Discussion with Donald Gaminitillake: Re: Sinhala GNU/Linux

From: harshula <email-not-shown>
Date: Sun Dec 05 2004 - 14:48:57 LKT
To: Donald Gaminitillake
Cc: Anuradha Ratnaweera <email-not-shown>, Delan Silva <lakfoil@slt.lk>

Hi Donald,

You seem to be confused. You need to read my email again.

I explicitly stated that:

I assert that the Unicode code range:

0d80-0dff (hereby referred to as Set A1, A2 and A3)

and

200C-200D (hereby referred to as Set B)

allows us to encode the Sinhala letters.

...

In our case it is roughly the union of:

A1
A2
C (= Cartesian product of A2 and A3)
D (= a subset of the Cartesian product of B, A3, A2 and C2 (C2 = Union of C and A2))

This union produces a set of encodings containing all the basic elements (letters).

So once you understand and acknowledge the existence of Set C and D, then we can continue our discussion. If you do not understand the mathematical terms, please tell me, and I'll find an explanation for you.

● **DATASET RECORDS**:
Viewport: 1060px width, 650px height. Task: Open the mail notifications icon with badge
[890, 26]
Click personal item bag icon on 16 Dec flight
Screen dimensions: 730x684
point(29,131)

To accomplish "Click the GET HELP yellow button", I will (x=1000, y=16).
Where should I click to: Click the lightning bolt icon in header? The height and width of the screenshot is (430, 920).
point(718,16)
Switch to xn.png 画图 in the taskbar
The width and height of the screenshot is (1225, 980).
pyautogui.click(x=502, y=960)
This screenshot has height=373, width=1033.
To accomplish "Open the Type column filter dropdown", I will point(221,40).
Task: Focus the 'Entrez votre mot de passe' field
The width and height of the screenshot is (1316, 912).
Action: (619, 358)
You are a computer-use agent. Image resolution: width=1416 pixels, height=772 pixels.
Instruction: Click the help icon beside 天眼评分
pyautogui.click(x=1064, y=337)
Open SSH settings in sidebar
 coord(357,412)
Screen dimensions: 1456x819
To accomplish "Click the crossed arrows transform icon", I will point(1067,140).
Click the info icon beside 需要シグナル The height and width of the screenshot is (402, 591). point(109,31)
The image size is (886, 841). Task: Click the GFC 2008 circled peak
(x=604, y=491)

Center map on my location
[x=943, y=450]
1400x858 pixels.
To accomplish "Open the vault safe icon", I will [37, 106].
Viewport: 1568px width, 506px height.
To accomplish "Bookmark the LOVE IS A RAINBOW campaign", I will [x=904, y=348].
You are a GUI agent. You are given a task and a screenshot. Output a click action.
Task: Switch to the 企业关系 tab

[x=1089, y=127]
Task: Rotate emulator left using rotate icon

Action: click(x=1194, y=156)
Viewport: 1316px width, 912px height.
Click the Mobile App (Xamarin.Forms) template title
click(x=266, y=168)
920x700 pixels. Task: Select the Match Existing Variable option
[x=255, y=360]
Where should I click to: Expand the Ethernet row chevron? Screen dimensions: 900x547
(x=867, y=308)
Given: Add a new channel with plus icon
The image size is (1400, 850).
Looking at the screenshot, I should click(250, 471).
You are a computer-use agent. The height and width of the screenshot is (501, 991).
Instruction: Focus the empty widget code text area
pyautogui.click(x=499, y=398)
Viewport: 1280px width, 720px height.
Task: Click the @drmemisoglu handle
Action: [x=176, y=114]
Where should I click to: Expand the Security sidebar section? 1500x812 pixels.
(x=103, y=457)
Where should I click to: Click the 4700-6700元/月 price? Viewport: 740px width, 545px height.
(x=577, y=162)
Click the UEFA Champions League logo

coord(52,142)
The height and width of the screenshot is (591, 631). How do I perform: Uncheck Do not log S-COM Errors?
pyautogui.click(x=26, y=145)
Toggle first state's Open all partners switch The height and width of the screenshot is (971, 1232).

● **EXERCISE INSTRUCTIONS**:
In the email above:
(a) On what date was it sent?
(b) Which Unicode code range is called Set B?
(c) Set C is the Cartesian product of which two sets?

● **EXERCISE OUTPUT**:
(a) Sun Dec 05 2004
(b) 200C-200D
(c) A2 and A3